182 N.J. 296, 865 A.2d 649 (2005)

DEVELOPERS; VIOLATIONS; CERTIFICATE OF OCCUPANCY—There is no general lack of power on the part of a municipal enforcing agency to issue a notice of violation with an appropriate penalty to a developer notwithstanding that a certificate of occupancy may have issued.

Over the course of three years, a residential developer obtained certificates of occupancy for the homes built within a development. All of the homes were sold even though the developer retained ownership of a few of the non-residential structures at the development. About two years after the last residential certificate of occupancy was issued, the municipality’s construction department began receiving complaints about the Exterior Insulating Finish System (EIFS) that was applied to the homes. In response, after consulting a representative of the Department of Community Affairs, the municipality’s construction official served five notices of violation identifying 62 individual incidents of violation against the developer. The notices gave the developer a time frame for correcting the alleged defect and also contained a specific provision for the imposition of fines if the corrective work was not completed on time. The developer appealed to the municipality’s Construction Board of Appeals. A major basis for its challenge was that the developer no longer owned the properties. The Board, believing that the municipality had the authority to issue the notices of violation, ordered the developer to submit a remediation plan. The developer appealed to the Law Division. That lower court “stayed all aspects of the Board’s decision with the exception of the requirement that [the developer] submit a remediation plan.” On further appeal, the Appellate Division reversed the lower court and ruled entirely in favor of the developer, holding that neither the Uniform Construction Code (UCC) “nor its regulations authorized the Township to bring an enforcement proceeding against [the developer] concerning property that [the developer] no longer owned.” According to the Appellate Division, “the municipal enforcing agency was authorized to bring an enforcment proceeding against a builder/owner/developer only during the construction process.” The municipality appealed to the New Jersey Supreme Court, which reversed the Appellate Division.

According to the New Jersey Supreme Court, “[a] municipal construction official has the authority under the Uniform Construction Code Act [(UCC)] to cite a developer for a construction code violation in respect of property that has been conveyed and for which a certificate of occupancy has issued.” Its reasoning was that the UCC “is remedial in nature, and designed to address directly matters that affect health, safety and welfare.” The UCC deserves liberal construction to advance its purposes and grants the Department of Community Affairs Commissioner “with all powers to effectuate its purposes.” The Commissioner is assisted by municipal construction officials and subcode officials.
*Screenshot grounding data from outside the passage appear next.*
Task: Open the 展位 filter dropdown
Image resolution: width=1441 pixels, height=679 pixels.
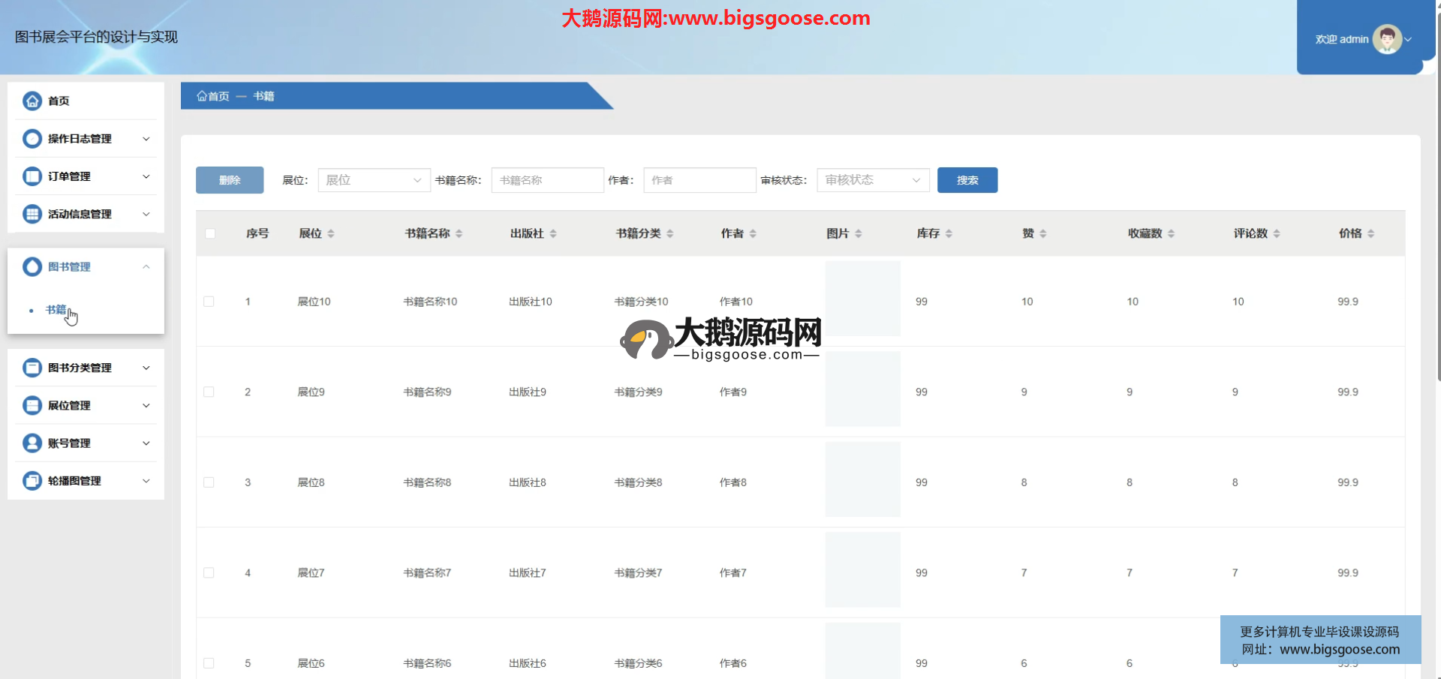Action: (374, 180)
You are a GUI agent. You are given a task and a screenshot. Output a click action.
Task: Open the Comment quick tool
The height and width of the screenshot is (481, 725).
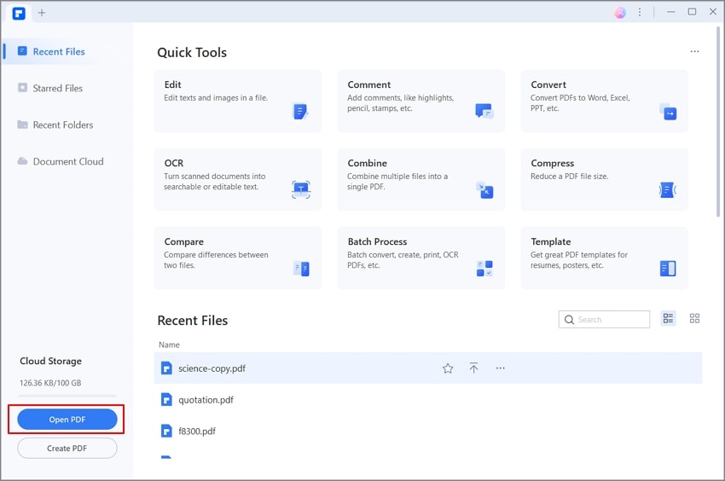pos(421,101)
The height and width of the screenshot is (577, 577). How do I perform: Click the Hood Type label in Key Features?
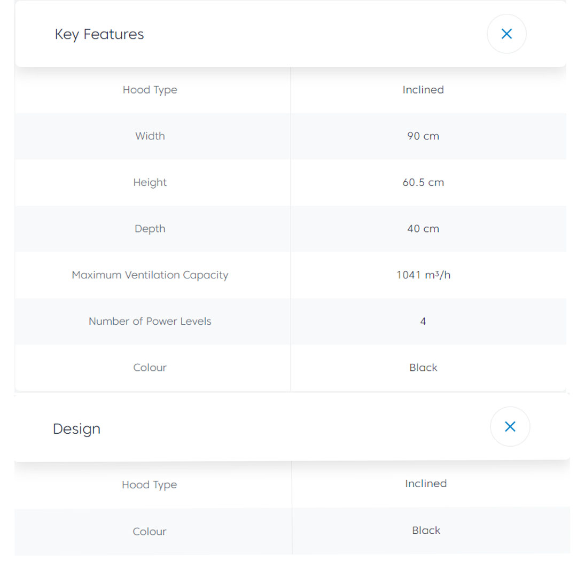coord(150,90)
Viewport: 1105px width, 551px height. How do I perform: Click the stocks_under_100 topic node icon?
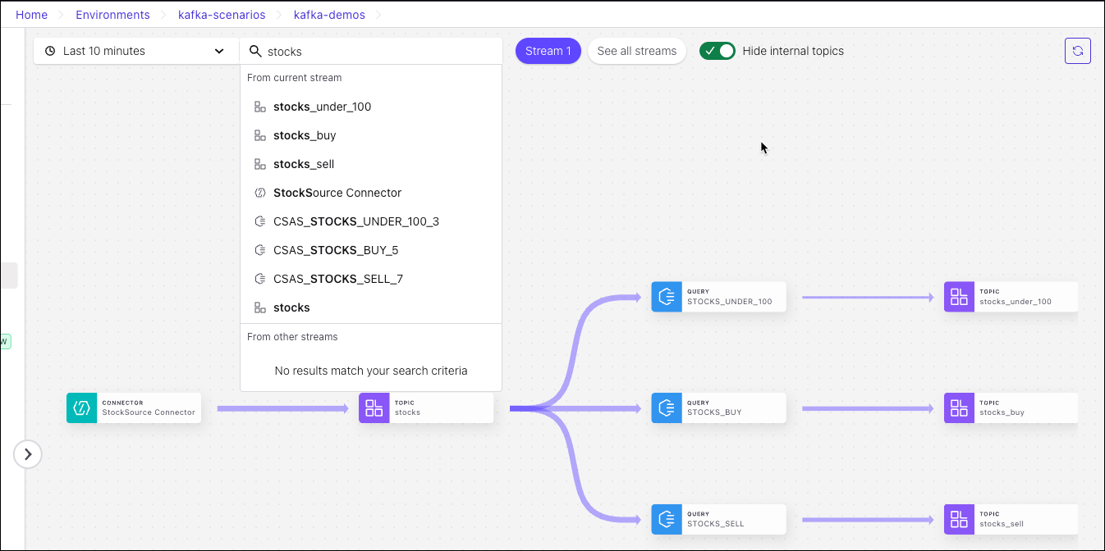point(959,297)
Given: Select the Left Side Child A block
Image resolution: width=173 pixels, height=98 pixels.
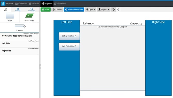Looking at the screenshot, I should 69,36.
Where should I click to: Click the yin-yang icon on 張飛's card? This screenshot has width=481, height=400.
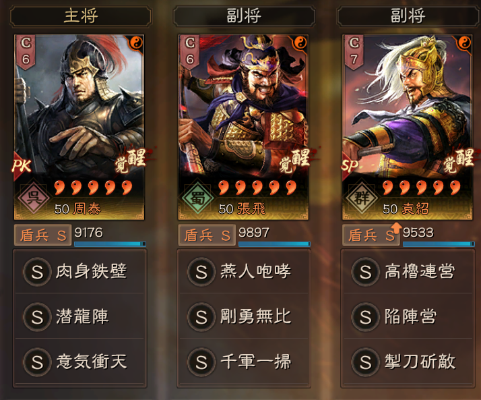click(300, 42)
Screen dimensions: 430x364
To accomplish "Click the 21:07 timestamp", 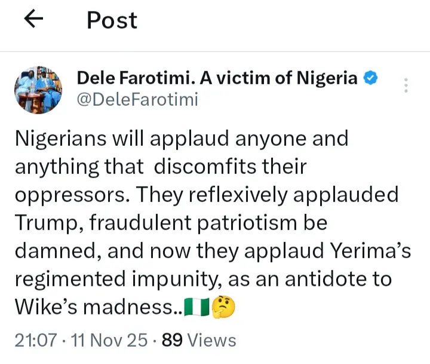I will point(35,340).
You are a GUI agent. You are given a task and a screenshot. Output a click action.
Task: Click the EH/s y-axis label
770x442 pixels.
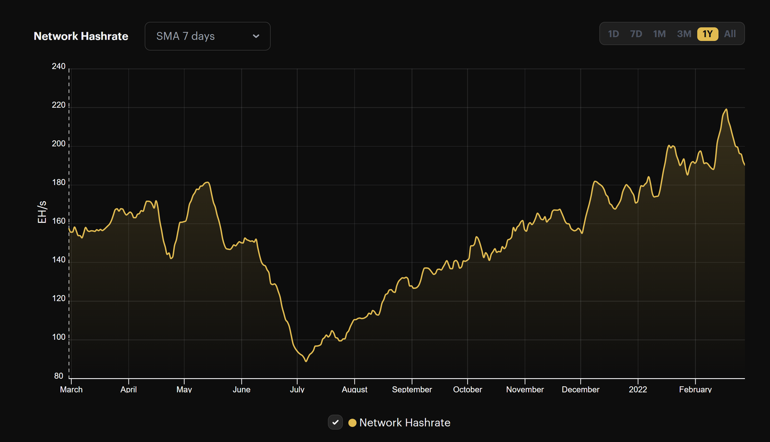click(x=42, y=211)
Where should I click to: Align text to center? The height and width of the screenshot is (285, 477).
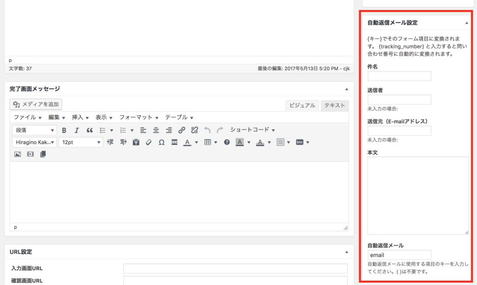(x=156, y=130)
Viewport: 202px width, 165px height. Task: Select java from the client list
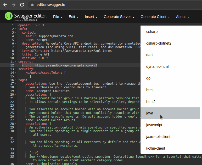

According to the Court, “[b]ecause the penalties under the UCC accomplish goals other than merely to secure immediate compliance with the Act by exerting a continuing and increasing penalty for an unabated condition, the penalty does not evince a legislative intent to restrict penalty enforcement to actions only against the landowner in possession, and not against a violating developer who had been issued a certificate of occupancy on the property.” Consequently, according to the New Jersey Supreme Court, “[a]bsent any express or clearly implied limitation on the municipal enforcing agency’s authority, there is no general lack of power on the part of the municipal enforcing agency to issue [a notice of violation] with an appropriate penalty to a developer notwithstanding that a certificate of occupancy may have issued.”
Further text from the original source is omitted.